9) Travaux prescrits par l'administration 

  • Cour de cassation, chambre civile 3, 1er décembre 2016 (N°15-22248) 

Les travaux prescrits par l'administration (en matière d'hygiène et de sécurité) sont à la charge du bailleur

10) Indexation du loyer 

  • Cour de cassation, chambre civile 3, 14 janvier 2016 (N° pourvoi : 14-24681) (rejet) 

En l'espèce, le bail comportait une clause prévoyant que le loyer sera ajusté automatiquement, pour chaque période annuelle, en fonction des variations de l'indice du coût de la construction, à la date anniversaire de la prise d'effet du bail sur la base de l'indice du même trimestre et précisant en son dernier paragraphe que : « la présente clause d'échelle mobile ne saurait avoir pour effet de ramener le loyer révisé à un montant révisé à un moment inférieure au loyer de base précédant la révision. »

« Mais attendu, d'une part, qu'est nulle une clause d'indexation qui exclut la réciprocité de la variation et stipule que le loyer ne peut être révisé qu'à la hausse ; qu'ayant relevé, par motifs adoptés, que la clause excluait, en cas de baisse de l'indice, l'ajustement du loyer prévu pour chaque période annuelle en fonction de la variation de l'indice publié dans le même temps, la cour d'appel, qui a exactement retenu que le propre d'une clause d'échelle mobile était de faire varier à la hausse et à la baisse et que la clause figurant au bail, écartant toute réciprocité de variation, faussait le jeu normal de l'indexation, a, par ces seuls motifs, légalement justifié sa décision. »

11) Loyer - Révision - Calcul de la variation du loyer en présence d'avenants successifs 

  • Cour de cassation, chambre civile 3, 17 mars 2016 (N°14-26009) (rejet) 

Le loyer de référence à prendre en compte est celui fixé par l'avenant.

« Lorsque les parties à un bail commercial décident d'étendre l'assiette du bail et concluent un avenant portant le loyer à un moment supérieur au loyer initial en considération notamment de cette extension, la modification du loyer opérée par cet avenant doit être considérée comme le prix précédemment fixé contractuellement au sens de l'article L.145-39 du code de commerce relatif à la révision du prix du bail en présence d'une clause d'échelle mobile. »

12) Révision - Loyer de référence 

  • Cour de cassation, chambre civile 3, 15 décembre 2016 (N°15-23069) (rejet) 
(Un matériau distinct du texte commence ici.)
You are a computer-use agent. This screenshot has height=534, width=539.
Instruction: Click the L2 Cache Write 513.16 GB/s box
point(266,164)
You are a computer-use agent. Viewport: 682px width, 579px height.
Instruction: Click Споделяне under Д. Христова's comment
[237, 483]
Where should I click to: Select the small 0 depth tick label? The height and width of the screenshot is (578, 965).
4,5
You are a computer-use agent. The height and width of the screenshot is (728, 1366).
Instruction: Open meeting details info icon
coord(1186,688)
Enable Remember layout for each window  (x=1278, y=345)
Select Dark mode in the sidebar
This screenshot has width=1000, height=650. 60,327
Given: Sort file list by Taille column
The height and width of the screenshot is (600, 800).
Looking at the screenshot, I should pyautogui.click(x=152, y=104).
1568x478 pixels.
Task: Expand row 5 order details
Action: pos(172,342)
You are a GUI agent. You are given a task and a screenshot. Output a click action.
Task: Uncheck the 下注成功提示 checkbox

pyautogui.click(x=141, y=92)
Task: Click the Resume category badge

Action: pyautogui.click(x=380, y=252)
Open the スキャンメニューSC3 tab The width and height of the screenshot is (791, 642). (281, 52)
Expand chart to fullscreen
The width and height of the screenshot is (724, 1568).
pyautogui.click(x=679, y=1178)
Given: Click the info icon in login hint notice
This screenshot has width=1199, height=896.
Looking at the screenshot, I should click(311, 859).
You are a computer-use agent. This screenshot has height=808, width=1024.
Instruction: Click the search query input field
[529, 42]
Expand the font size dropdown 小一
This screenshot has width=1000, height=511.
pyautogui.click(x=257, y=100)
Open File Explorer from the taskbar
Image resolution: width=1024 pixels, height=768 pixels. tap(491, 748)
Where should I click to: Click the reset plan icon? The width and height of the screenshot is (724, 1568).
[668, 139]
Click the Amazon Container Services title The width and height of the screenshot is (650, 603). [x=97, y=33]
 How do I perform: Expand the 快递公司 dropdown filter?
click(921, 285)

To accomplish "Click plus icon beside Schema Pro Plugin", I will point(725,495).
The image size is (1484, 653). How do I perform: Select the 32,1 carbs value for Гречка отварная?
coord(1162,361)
Le loyer initial du bail en cours est à prendre en compte.

« Mais attendu qu'ayant relevé que la demande de renouvellement notifiée par la locataire, le 24 décembre 2009, avait mis fin au bail du 20 octobre 1999 et qu'un nouveau bail avait pris effet le 1er janvier 2010, définissant un nouveau loyer, fût-il égal au montant du loyer qui était en cours sous le précédent bail, et retenu à bon droit que le loyer à prendre en considération pour apprécier la variation d'un quart permettant d'exercer l'action en révision de l'article L.145-39 du code de commerce était le loyer initial du bail en cours à la date de la demande de révision, la cour d'appel en a exactement déduit qu'à défaut de variation d'un quart du loyer entre le 1er janvier 2019 et le 1er juillet 2010, la demande de révision était irrecevable. »

13) Loyer binaire 

  • Cour de cassation, chambre civile 3, 3 novembre 2016 (deux arrêts) (n° 15-16826 et 15-16827) 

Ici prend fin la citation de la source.